When it comes to medicines, you may already know how essential it is to exactly follow the instructions of your healthcare provider or directions on over-the-counter (OTC) Drug Facts labels. But you may be overlooking some habits or beliefs that can keep you from getting the full benefit of your medicines or cause you to risk your health and safety. See if any of these common medicine missteps apply to you.
Misstep: Keeping medicines in your bathroom medicine cabinet. The irony of a “medicine cabinet” is that it is the worst place to keep pills because the heat and humidity from bathing can speed up deterioration and make medicines less effective.

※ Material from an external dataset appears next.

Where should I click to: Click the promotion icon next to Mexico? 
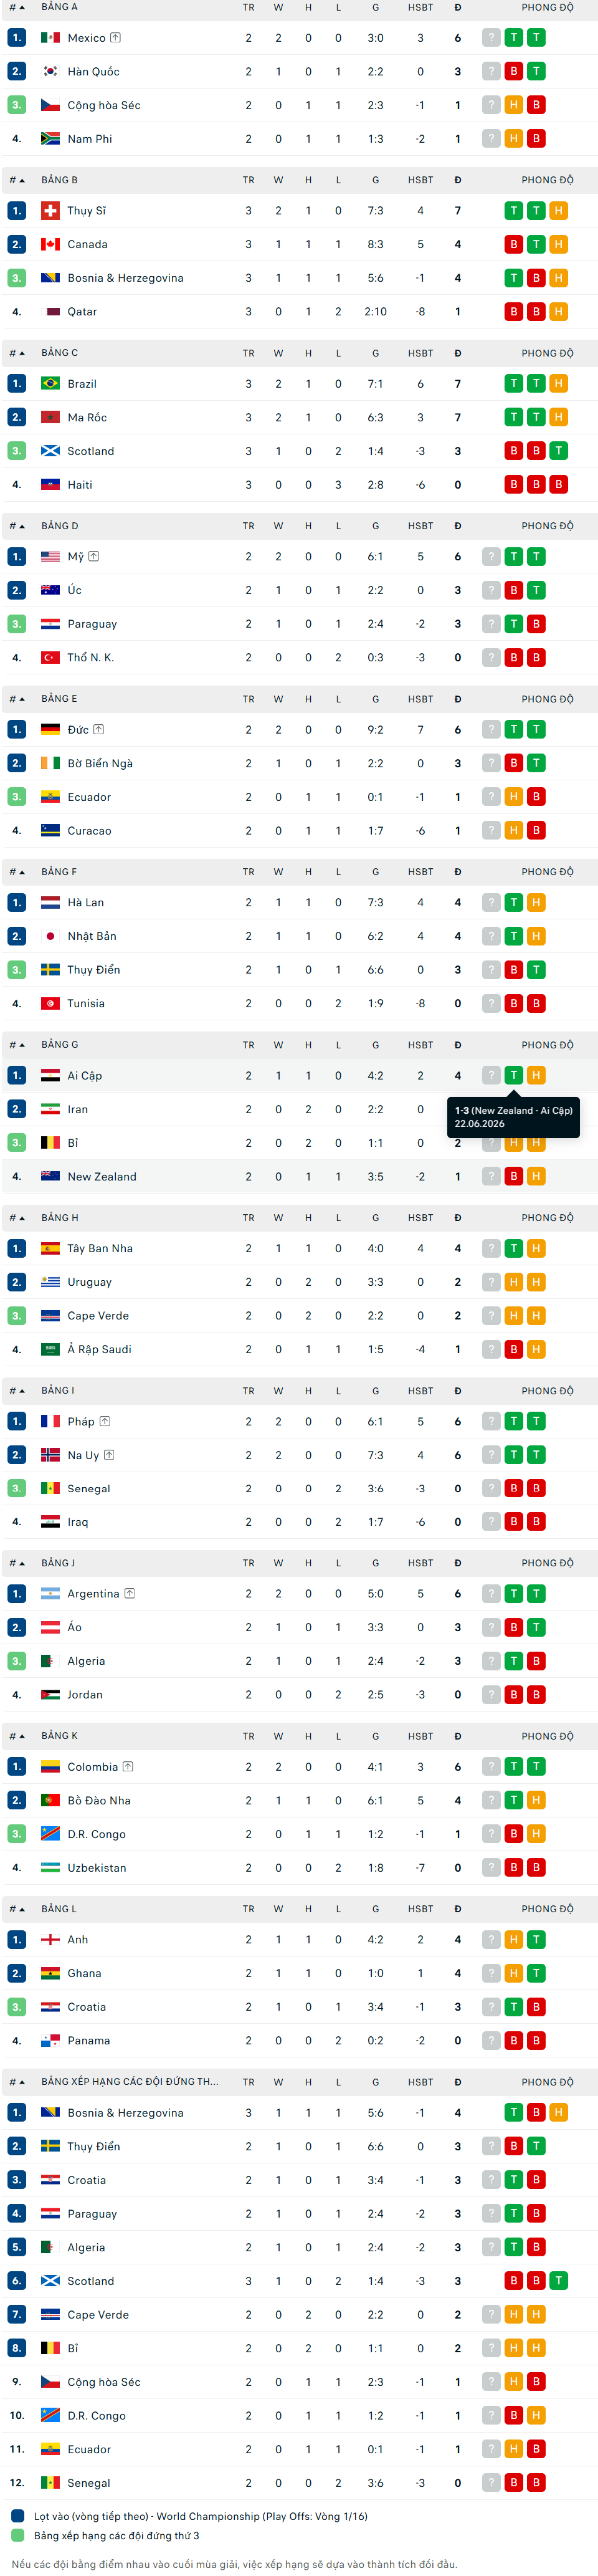point(115,38)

Medicines should be kept in a cool, dry, and secure area, up and out of reach of children.
Misstep: Basing a child’s dose of an OTC medicine on the child’s age, not weight. Children metabolize (break down and absorb) medicine differently based on their weight, not age. So, weight-based dosing is more accurate than age-based dosing. This is especially important for children who are overweight or underweight for their age. Your child may be in the upper percentiles for weight for his age and need more medicine than a child on the thinner side. Always ask your child’s doctor or pharmacist about the proper dose of an OTC medicine if your child’s weight is higher or lower than what’s listed for the corresponding age category on the label. Your child’s doctor will factor in your child’s weight when prescribing medicines.
Misstep: Taking daily low-dose aspirin at the same time you take daily ibuprofen or naproxen. Low-dose aspirin (81 mg) can help protect the heart from clots because it reduces the clumping of platelets that can block an artery. This effect happens because aspirin “sticks” to an enzyme called cyclooxygenase. Ibuprofen and naproxen also stick to cyclooxygenase. If they get to the enzyme first, there is no room left for the aspirin to adhere. If you only take ibuprofen or naproxen occasionally, it does not cause a problem. But if you take them regularly, take your aspirin at least 30 minutes before or 8 hours after taking ibuprofen or naproxen.